**Task statement**
Nothing is needed except the lines below that run from the one with "Medie: Spurs og" through the one with "Håndbold (351, 147)", repeated exactly.

[Saved data entries]
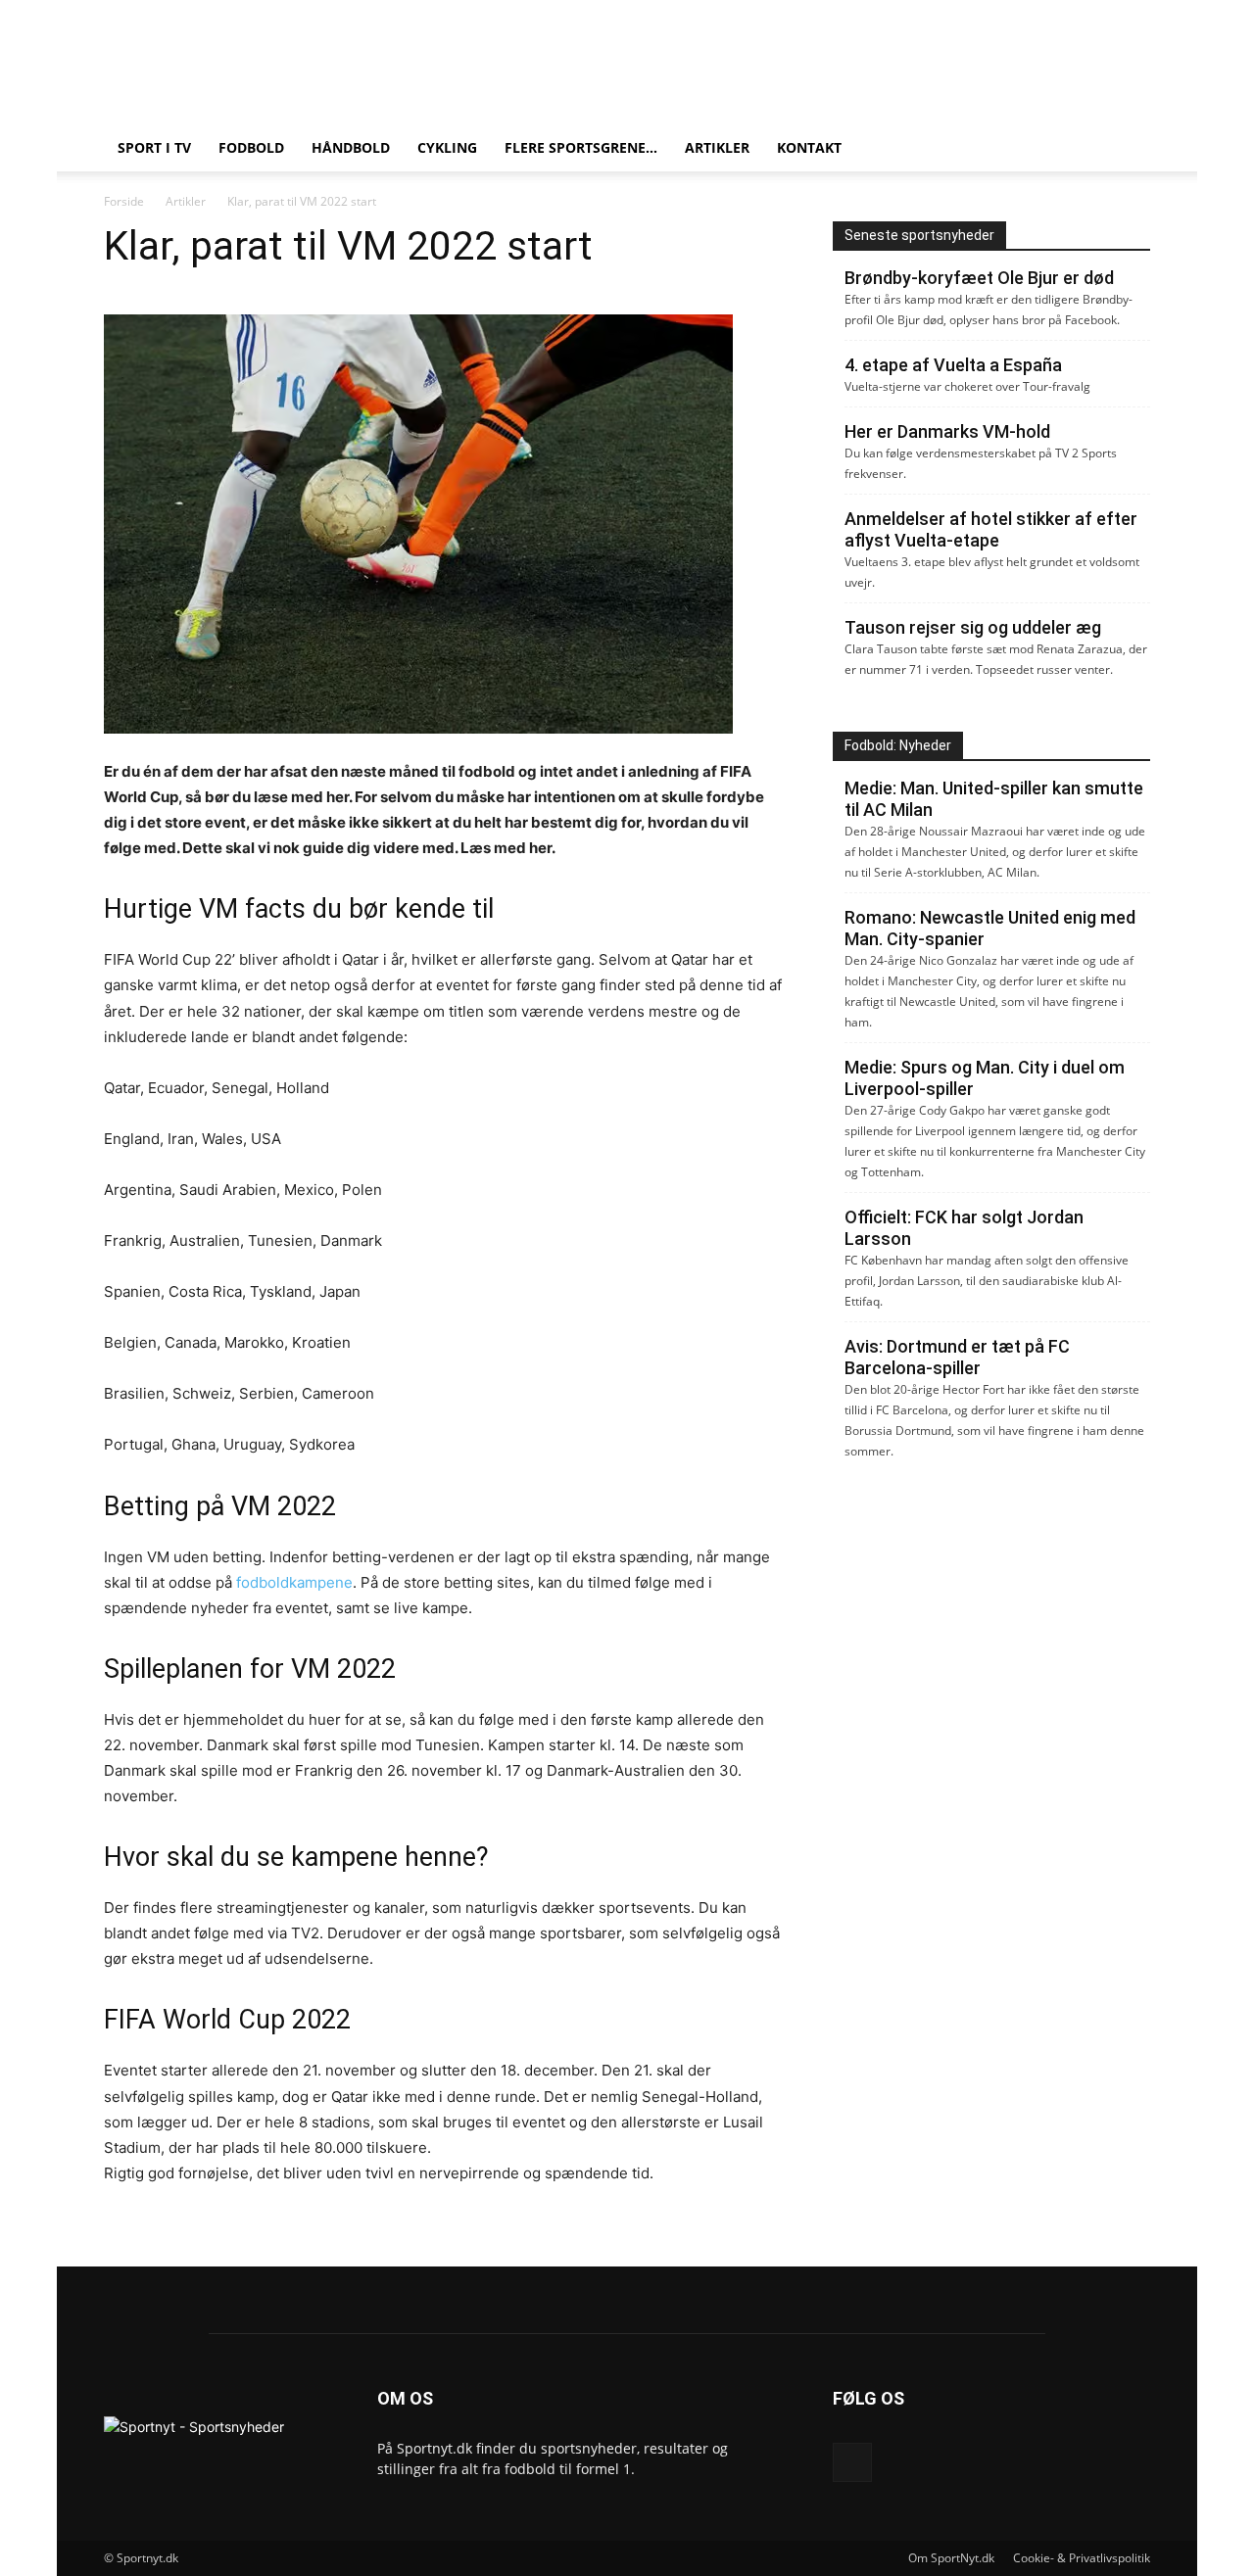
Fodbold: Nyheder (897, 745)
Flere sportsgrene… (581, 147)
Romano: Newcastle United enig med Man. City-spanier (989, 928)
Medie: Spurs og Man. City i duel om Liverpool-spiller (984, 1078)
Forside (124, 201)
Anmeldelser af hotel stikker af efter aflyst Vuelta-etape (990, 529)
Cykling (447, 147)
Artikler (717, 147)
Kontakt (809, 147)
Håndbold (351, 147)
--
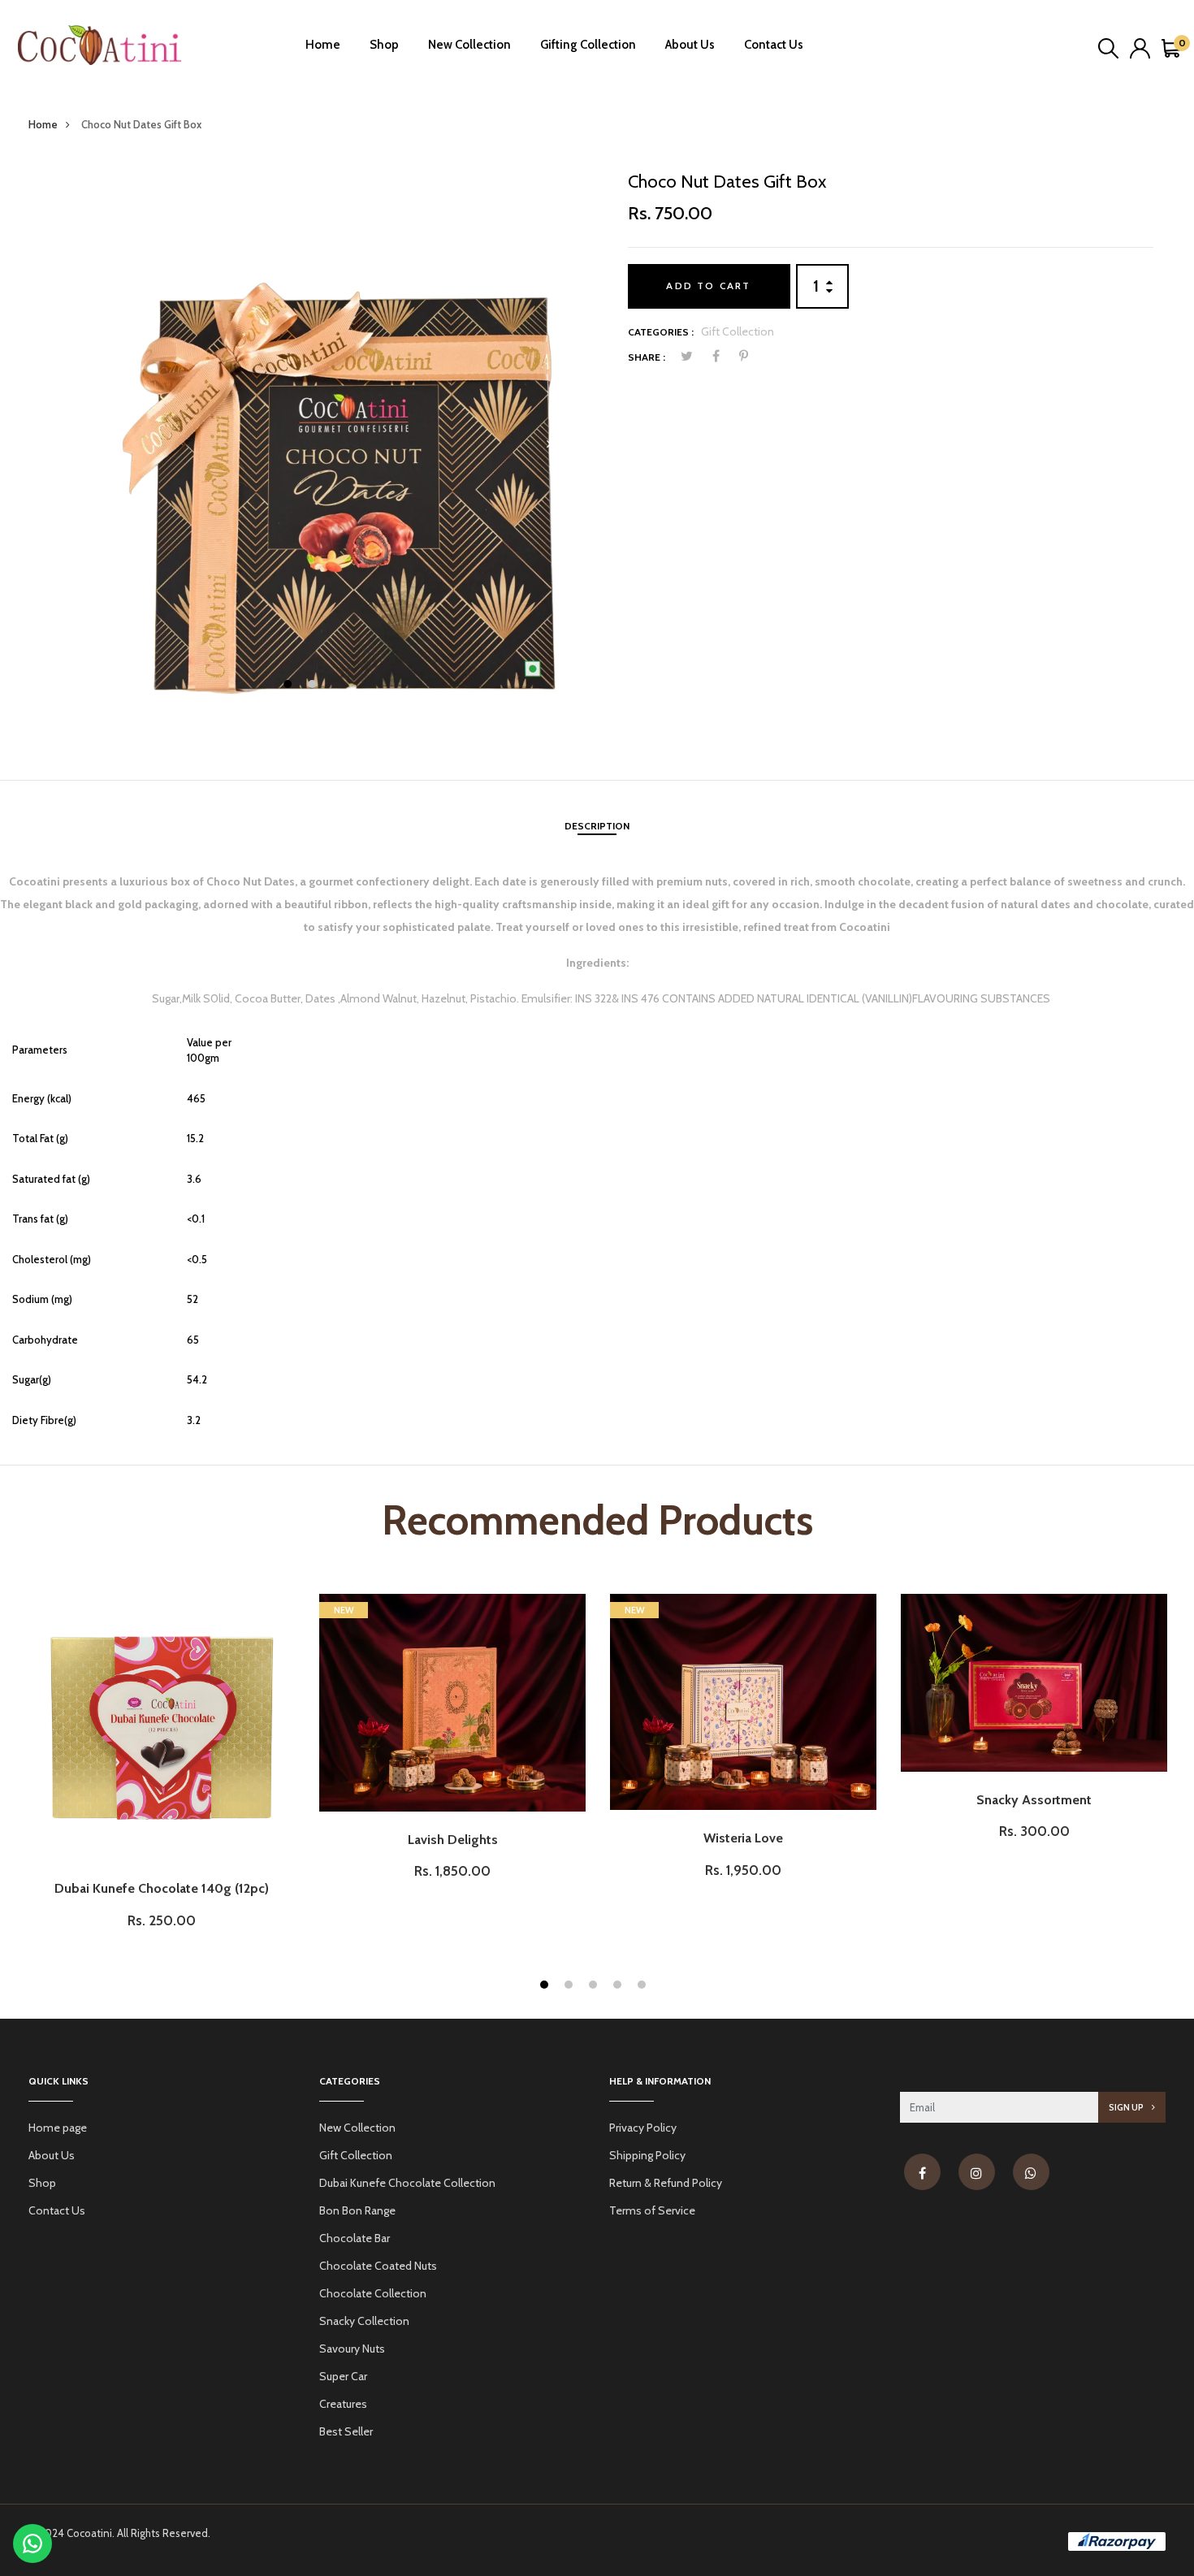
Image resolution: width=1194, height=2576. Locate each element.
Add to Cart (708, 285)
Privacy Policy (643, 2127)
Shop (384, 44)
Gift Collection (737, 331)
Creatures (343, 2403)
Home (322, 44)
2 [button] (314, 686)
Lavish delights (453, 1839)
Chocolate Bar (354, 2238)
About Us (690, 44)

**Task output**
Medie: Spurs og Man. City i duel om Liverpool-spiller (984, 1078)
Forside (124, 201)
Anmeldelser af hotel stikker af efter aflyst Vuelta-etape (990, 529)
Cykling (447, 147)
Artikler (717, 147)
Kontakt (809, 147)
Håndbold (351, 147)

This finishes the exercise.